U.S. Steel Gary Works Photograph Collection Now Available Through the IU Libraries' Digital Library Program

The Digital Library Program and the Calumet Regional Archive at IU Northwest are pleased to announce the availability of an online digital photograph collection that captures the history of the U.S. Steel Works at Gary, Indiana, and the building of Gary itself.

The U.S. Steel Gary Works Photograph Collection, 1906-1971 is accessible online at  http://www.dlib.indiana.edu/collections/steel .  It includes not only a wealth of photographic documentation  reflecting the steel plant's rich history, but a host of other resources as well, including bibliographies, suggested readings, and hypertext links to a wide range of research and educational materials.

The U.S. Steel Gary Works Photograph Collection provides access to more than 2,200 digital images  documenting the creation of the world's largest steel mill during the height of America's industrial revolution.
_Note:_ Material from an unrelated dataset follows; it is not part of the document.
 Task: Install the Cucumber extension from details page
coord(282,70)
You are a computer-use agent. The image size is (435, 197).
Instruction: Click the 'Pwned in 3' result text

The collection depicts the life and times of one of the nation's largest corporate towns, documented by U.S. Steel  photographers. And while the gaze of the camera's eye often focuses upon the massive and varied industrial  machinery of the steel works, it also captures the lives of the men and women who worked in and around it as well. The experience as a whole provides a startling portal into the past of one of the most tumultuous periods of  our nation's history.

Although the site will undoubtedly prove a valuable resource for scholars and historians of American history and the Industrial Revolution alike, the U.S. Steel Gary Works Photograph Collection was also carefully designed to meet the unique needs of another target audience: school teachers and students. As such, in addition to its core of  documentary photography, the site also includes guides for fourth grade, middle and high school teachers, as well as question sets for classroom discussion.

The digitization project is supported by the Institute of Museum and Library Services  under the provisions of the Library Services and Technology Act, administered by the Indiana State Library.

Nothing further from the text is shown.